# [Work to complete]
Search the data for the string "avatar" and copy each line where it turns up.

# [The data]
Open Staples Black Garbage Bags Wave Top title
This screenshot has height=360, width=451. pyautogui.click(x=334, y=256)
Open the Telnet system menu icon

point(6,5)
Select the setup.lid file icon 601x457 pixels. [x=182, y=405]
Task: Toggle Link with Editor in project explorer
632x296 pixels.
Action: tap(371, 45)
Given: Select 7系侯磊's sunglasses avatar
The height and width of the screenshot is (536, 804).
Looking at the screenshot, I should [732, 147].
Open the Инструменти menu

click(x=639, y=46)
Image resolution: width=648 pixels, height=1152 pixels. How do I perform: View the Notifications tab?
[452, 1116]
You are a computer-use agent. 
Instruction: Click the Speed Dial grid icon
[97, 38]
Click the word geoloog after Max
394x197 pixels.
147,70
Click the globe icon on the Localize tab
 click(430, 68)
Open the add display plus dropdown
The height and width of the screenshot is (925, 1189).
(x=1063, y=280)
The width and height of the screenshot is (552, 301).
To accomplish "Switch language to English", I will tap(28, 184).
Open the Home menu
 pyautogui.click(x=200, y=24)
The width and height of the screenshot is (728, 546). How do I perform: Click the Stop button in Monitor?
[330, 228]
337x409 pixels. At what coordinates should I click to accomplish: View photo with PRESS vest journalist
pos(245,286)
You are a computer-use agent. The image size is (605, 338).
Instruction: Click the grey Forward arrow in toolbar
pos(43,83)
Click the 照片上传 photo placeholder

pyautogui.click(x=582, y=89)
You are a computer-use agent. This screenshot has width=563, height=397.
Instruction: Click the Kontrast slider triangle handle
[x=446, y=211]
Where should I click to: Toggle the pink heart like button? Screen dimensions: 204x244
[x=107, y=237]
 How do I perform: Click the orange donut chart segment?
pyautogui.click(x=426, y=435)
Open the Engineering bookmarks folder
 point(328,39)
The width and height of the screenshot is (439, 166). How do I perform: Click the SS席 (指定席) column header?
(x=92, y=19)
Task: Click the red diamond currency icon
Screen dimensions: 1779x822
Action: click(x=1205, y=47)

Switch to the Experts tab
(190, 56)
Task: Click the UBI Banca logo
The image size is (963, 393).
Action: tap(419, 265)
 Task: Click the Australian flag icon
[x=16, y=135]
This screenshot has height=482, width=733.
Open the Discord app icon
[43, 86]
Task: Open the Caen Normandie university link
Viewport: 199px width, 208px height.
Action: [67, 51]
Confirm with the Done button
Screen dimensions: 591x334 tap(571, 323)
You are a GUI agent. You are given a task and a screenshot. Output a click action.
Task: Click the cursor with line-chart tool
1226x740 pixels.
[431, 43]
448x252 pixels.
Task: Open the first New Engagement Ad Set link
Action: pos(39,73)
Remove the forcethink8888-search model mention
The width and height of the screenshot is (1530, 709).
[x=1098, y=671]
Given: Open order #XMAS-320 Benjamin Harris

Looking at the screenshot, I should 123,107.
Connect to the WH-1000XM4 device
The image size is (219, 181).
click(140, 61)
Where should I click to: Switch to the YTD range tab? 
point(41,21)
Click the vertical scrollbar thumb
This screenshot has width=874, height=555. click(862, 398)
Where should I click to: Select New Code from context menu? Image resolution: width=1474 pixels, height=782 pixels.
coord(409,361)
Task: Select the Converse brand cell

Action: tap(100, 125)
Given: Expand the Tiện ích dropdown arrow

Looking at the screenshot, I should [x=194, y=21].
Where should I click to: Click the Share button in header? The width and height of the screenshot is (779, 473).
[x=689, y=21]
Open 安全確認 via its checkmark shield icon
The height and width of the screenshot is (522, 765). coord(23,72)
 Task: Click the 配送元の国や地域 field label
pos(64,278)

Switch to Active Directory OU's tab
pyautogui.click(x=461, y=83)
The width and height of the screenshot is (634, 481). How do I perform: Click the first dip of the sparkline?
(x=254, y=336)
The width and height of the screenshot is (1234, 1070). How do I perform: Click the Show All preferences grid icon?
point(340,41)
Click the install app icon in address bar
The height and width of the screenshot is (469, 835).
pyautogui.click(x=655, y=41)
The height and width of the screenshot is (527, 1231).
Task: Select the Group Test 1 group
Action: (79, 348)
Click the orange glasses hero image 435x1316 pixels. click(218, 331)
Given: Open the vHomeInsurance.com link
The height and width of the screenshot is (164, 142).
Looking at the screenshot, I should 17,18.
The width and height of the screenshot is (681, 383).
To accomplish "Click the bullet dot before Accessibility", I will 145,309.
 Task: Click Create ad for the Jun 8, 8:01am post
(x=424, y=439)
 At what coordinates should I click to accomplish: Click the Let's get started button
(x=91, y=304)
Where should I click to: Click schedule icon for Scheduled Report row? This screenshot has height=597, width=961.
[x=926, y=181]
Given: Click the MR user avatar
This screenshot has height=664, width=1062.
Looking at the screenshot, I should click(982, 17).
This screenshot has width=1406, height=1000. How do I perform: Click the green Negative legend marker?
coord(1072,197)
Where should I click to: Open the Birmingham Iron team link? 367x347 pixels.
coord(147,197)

# [Task solution]
Given: Select 7系侯磊's sunglasses avatar
Given: Click the MR user avatar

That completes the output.